November 16, 2011 - Virtually all Ontarians take part in arts activities of some sort: 99% of Ontarians engage at least once a year in any of the ten music activities included in the Ontario Arts Engagement Study.

This study, commissioned to WolfBrown by the Ontario Arts Council, also revealed that:

"While media-based participation is widespread in comparison to other arts activities included in the survey, Ontarians attach a proportionately higher level of importance or “salience” to attending live events, such as visiting museums and attending plays or musicals with professional actors." (p. 4)

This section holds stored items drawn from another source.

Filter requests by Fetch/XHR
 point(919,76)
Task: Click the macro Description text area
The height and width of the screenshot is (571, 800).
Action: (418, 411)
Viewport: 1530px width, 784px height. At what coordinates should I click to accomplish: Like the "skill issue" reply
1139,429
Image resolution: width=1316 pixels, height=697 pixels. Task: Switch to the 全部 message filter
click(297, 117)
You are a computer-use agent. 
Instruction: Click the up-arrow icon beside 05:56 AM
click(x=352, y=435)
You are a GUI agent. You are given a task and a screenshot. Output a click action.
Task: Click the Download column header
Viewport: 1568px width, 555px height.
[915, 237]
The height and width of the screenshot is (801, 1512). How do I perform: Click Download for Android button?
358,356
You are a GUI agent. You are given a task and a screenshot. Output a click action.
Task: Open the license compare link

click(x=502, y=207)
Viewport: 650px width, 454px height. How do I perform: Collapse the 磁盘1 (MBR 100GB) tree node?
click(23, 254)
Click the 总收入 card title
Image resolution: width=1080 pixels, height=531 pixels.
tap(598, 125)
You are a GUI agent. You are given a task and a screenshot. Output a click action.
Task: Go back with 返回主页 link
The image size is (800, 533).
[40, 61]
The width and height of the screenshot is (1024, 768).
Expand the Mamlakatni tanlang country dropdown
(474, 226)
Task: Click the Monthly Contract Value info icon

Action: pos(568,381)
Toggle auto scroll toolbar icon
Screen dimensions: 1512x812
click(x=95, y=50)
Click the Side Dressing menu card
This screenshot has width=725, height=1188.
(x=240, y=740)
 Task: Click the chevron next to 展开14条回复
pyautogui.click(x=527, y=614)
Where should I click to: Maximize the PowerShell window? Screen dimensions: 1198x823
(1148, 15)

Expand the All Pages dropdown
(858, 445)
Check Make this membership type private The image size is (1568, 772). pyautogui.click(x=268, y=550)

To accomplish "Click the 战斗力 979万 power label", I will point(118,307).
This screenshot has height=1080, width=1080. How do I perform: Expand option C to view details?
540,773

Here's an outlook by discipline:

  • 60% of Ontarians attended a concert by professional musicians at least once in the past year.
    • Of those who did, 74% described this activity as being “very important” to them.
  • 55% of Ontarians attended a play or musical with professional actors at least once in the past year.
    • Of those who did, 74% described this activity as being “very important” to them.
  • 25% of Ontarians attended a dance performance by professional dancers at least once in the past year.
    • Of those who did, 67% described this activity as being “very important” to them.

 

Live performing arts activities are in fact the six most important activities relative to frequency:

"The following activities had the highest salience to frequency ratio, indicating that they are most important to Ontario residents relative to frequency:

  1. Attend concerts by students or community musicians
  2. Attend concerts by professional musicians
  3. Attend performances by professional dancers or companies
  4. Attend dance performances by student or community dancers
  5. Attend plays or musicals with professional actors
  6. Attend plays or musicals with student or community actors" (p. 39)

These findings suggest that although frequency of attendance has traditionally been the benchmark indicator for engagement and subsequent success of arts programming in the general population, examining engagement from the viewpoint of importance can shed light on another dimension of “success” – the high public value of the arts.

 

A latent demand for live arts?

One might also interpret this “frequency/salience gap” as indicating some level of unfulfilled demand for live performing arts programs. Indeed, the study revealed that :

"95% of Ontarians said they would like to be doing more arts activities than they are doing now." (p. 7, 81)

Of all activities included in the survey, two live performing arts activities were mentioned among the top activities that respondents would like to do more often:

  • Attend plays or musicals with professional actors - 12% (2nd highest)
  • Attend concerts by professional musicians - 11% (4th highest)

 

What else?

Beyond attendance and importance statistics, this study provides a wealth of insights that can inform program design and audience development activities. These aspects will be covered in another news article.

 

Source : Ontario Arts Engagement Study, study commissioned to WolfBrown by the Ontario Arts Council, 2011.